Sé que el mundo no la está echando en falta; sé que al final no será más que una insignificante gota en el inmenso torrente de títulos que salen a las librerías cada día, y sé también que tendría suerte si llegara siquiera a una milésima parte de quienes tienen la lectura como hábito, pero eso es un capítulo totalmente ajeno a ella y al esfuerzo que la creó. Aquí la mies es poca y los obreros muchos, y el Olimpo un lugar de escasa capacidad, y además, qué importa. Gocemos ahora con el ramo prendido al folio final.

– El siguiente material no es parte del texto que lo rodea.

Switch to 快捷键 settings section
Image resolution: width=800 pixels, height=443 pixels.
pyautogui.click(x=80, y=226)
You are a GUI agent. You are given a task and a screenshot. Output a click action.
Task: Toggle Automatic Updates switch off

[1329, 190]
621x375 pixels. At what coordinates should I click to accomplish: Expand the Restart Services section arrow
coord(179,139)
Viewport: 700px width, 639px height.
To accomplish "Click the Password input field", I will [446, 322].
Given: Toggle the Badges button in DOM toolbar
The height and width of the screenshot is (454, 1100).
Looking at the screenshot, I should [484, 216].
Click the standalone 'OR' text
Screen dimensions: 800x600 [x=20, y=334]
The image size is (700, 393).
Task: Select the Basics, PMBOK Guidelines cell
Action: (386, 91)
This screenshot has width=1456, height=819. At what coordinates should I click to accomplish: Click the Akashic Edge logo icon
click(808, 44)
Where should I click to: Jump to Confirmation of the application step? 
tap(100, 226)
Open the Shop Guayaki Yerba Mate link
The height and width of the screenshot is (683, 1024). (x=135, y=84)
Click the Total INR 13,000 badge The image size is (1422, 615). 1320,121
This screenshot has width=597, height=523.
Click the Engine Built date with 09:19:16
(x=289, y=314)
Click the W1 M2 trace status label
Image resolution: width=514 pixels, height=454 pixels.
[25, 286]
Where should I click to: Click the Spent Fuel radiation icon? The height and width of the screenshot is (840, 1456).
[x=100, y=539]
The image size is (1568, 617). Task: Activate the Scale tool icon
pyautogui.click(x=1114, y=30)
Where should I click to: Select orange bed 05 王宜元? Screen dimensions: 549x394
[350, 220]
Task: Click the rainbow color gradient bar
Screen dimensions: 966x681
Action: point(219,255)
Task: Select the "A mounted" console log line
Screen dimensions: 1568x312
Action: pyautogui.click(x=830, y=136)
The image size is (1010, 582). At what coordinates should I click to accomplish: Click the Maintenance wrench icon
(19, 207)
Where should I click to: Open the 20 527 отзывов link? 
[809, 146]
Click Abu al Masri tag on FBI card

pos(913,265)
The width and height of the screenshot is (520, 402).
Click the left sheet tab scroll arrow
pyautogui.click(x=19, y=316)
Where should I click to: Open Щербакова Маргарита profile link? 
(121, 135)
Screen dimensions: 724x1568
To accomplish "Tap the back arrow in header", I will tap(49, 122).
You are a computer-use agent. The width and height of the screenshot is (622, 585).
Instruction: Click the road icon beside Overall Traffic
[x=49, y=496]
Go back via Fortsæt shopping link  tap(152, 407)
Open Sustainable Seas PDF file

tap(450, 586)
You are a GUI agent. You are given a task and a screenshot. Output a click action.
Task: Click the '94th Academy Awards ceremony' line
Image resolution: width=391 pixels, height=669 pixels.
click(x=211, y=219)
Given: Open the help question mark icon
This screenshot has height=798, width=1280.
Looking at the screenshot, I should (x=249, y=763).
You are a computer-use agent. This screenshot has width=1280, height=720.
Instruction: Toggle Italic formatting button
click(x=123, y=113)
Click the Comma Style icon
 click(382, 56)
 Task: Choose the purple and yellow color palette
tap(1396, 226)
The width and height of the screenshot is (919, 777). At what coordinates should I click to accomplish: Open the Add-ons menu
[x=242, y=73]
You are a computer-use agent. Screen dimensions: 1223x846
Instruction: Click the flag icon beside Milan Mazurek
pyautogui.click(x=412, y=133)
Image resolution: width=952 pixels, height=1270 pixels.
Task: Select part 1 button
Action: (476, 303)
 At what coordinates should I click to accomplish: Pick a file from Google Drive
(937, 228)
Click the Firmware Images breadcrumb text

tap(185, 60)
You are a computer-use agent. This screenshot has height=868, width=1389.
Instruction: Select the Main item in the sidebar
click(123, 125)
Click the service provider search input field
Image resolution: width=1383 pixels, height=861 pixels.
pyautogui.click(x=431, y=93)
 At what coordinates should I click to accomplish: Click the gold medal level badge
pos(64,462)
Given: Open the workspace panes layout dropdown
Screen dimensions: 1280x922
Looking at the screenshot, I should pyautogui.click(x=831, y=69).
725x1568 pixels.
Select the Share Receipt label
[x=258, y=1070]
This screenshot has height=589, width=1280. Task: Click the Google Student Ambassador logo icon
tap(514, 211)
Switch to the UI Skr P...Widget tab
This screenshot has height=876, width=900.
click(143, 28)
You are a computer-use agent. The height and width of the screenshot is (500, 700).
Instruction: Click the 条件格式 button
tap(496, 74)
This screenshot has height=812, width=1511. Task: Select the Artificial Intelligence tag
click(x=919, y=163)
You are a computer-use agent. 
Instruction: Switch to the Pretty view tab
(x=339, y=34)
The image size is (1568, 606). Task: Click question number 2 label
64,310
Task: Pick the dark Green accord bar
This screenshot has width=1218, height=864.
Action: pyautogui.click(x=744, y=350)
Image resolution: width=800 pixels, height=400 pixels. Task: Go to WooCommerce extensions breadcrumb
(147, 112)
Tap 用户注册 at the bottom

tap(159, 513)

Han sido varios meses de largo hermanamiento. Las obras se nutren de la sustancia de su autor y crecen pimpantes y egoístas sin ninguna consideración y sin piedad alguna, hasta agotar la matriz de donde nacen. He sido un poco Lucas y le he acompañado en su angustiada peripecia, y me he llegado a enamorar de Olga viendo la fortaleza de su debilidad. Y en todo este tiempo de trasvase -qué otra cosa es una novela-, qué trabajar más inseguro. Cuántas ideas rechazadas después de la primera impresión de acierto; cuántas intuiciones examinadas; cuántos intentos por encontrar algún significado escondido en las palabras; cuánta obsesión por exprimir hasta la posibilidad más árida. De eso y del temor a que pasara de largo, sin verla, la más pequeña idea aprovechable, estuvo hecho gran parte de este tiempo. Son las penas comunes de todo trabajo en el que uno se empeña en crear cosas de la nada. Y parecen ser bien asumidas, porque no son los escritores gentes que suelan quejarse, como no sea de sus propias limitaciones. En general, han mantenido siempre una especie de fino pudor ante la exhibición pública de sus esfuerzos, por grandes que se adivinen. A veces podemos intuir su alegría o su satisfacción; otras, las más, hay que acudir a los diarios y a las cartas íntimas para penetrar en el momento de la gestación. Incluso aquel amargo lamento de Toni Morrison suena como una declaración de impotencia o quizá de solicitud de comprensión: "Sólo dispongo de veintiséis letras; no tengo color ni sonido, sólo mi ingenio".
Lucas y Olga comienzan desde hoy una andadura bastante más difícil que la otra, pero ya no están bajo mi tutela. Cuento ahora con el acto creativo de la lectura, ese ejercicio de imaginación que presta ropaje, sentimiento y color a las palabras muertas de la página, y en ello juega el autor muchas de sus ilusiones.